If you’ve read our hands-on preview of Google and Motorola’s new Moto X, you’ll already know that the phone is pretty similar to the new Droid Ultra that Verizon announced last week. This observation extends to the phone’s internals—the Moto X uses the same “X8 computing system” that the Droids do.
As we noted at the time, Google and Motorola’s announcement of the X8 was less-than-straightforward. What was sold as some sort of custom eight-core system-on-a-chip (SoC) has actually turned out to be a Qualcomm Snapdragon chip married to what are apparently separate “contextual computing processor” and “natural language processor” units.
What those two extra units do is still a bit mysterious, and it’s something we hope to figure out as we spend more time with the phone.
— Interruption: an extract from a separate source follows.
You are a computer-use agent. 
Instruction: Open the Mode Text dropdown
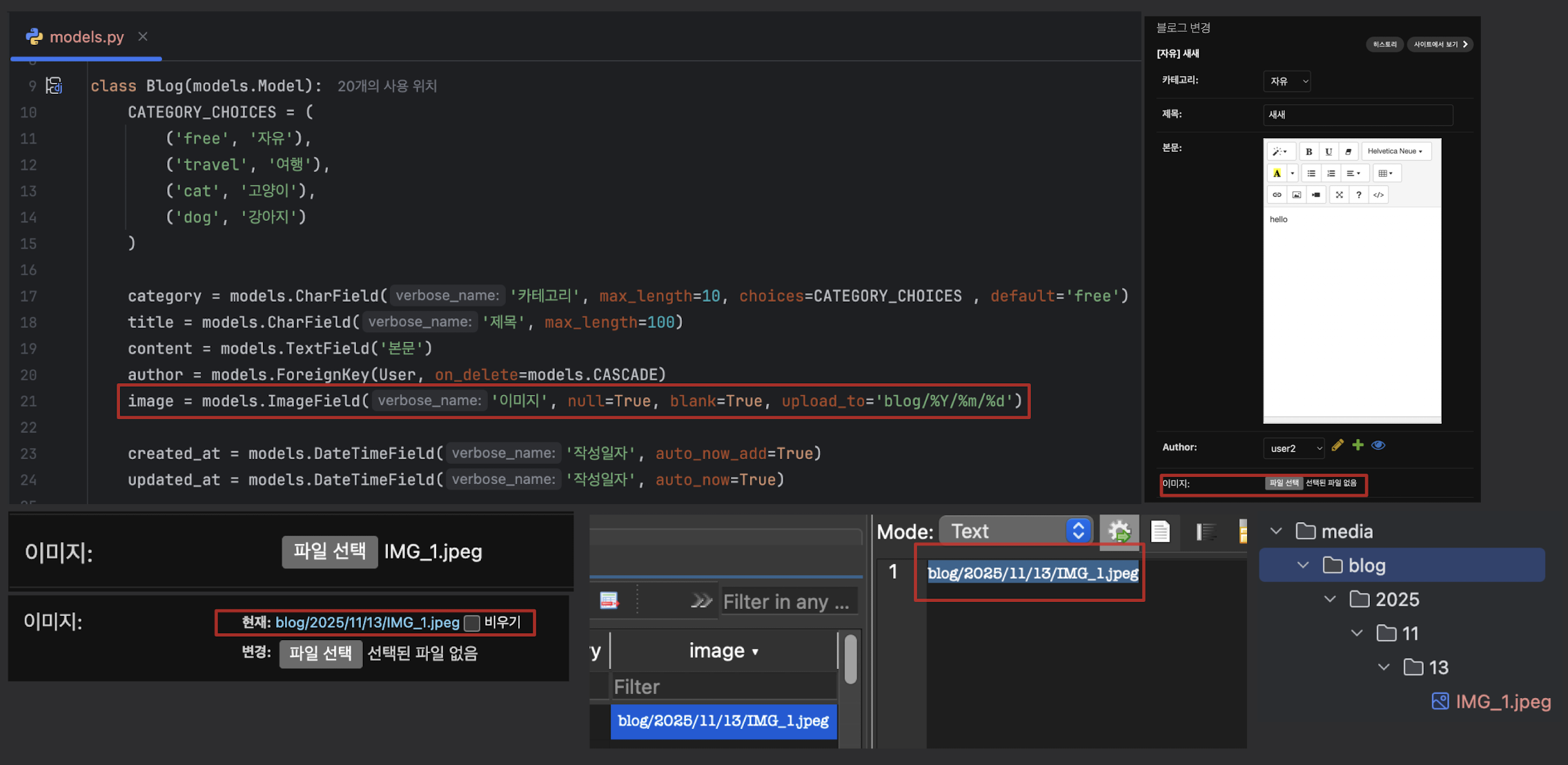pos(1016,531)
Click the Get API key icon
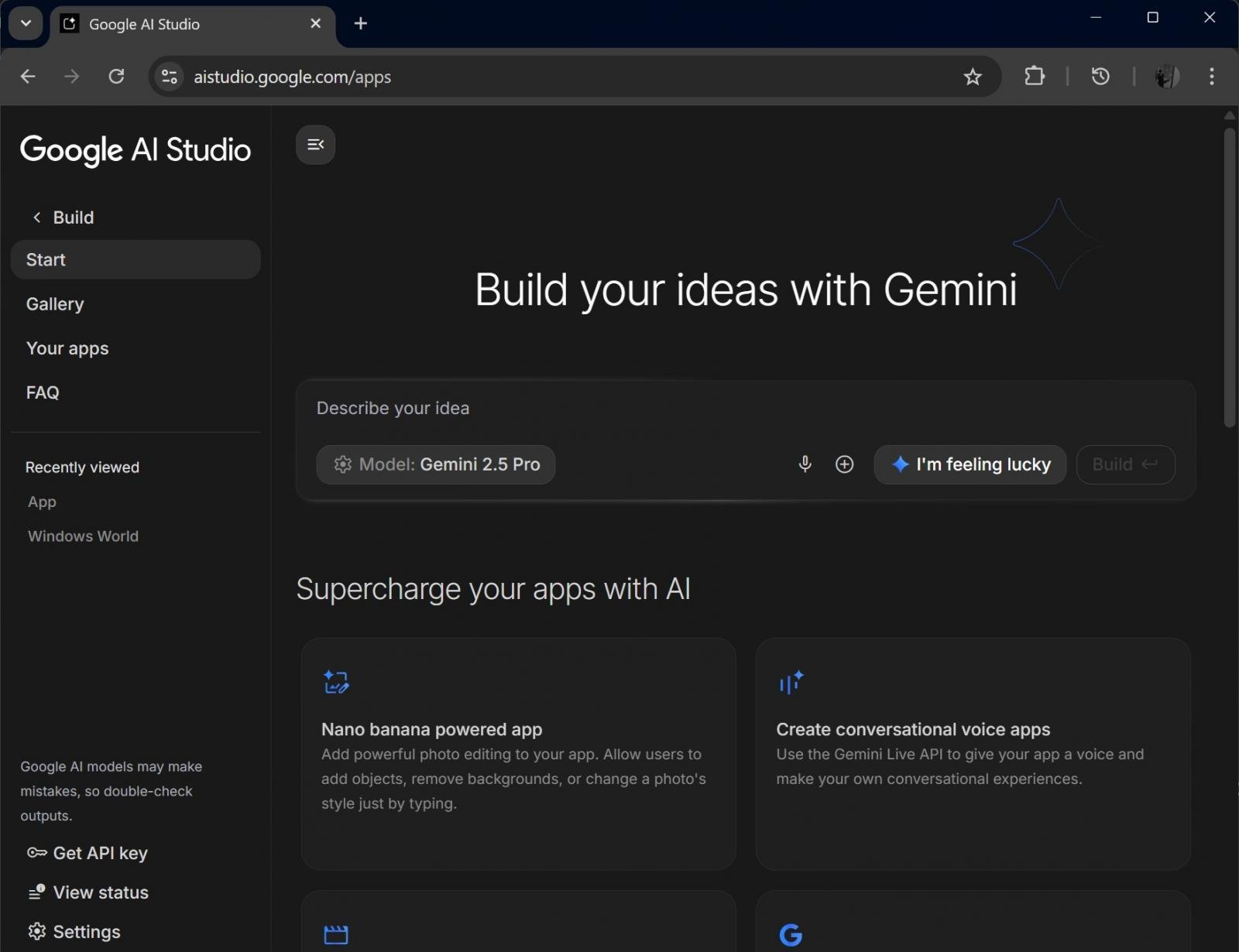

In the meantime, we thought we’d take a quick look at the Qualcomm Snapdragon chip that will be driving most of the action here (part number MSM8960DT, according to CPU-Z), since it’s a configuration we haven’t seen before: it takes the Adreno 320 GPU from the quad-core Snapdragon S4 and Snapdragon 600s that we’ve been seeing in high-end Android phones since late last year, and marries it to a dual-core CPU more similar to the Snapdragon S4 Plus and Snapdragon 400 chips shipping in mid-range phones today.
The GPU: Definitely high-end
To test the GPU, we turn to the GFXBench 2.7 test. For the uninitiated, there are two different versions of this test: the “onscreen” test that runs at the phone’s native display resolution and the “offscreen” test that renders all scenes at 1080p regardless of the phone’s resolution. The offscreen tests are good for measuring the raw horsepower of a particular GPU, while the onscreen tests are more representative of what you can expect when running actual games on the phone.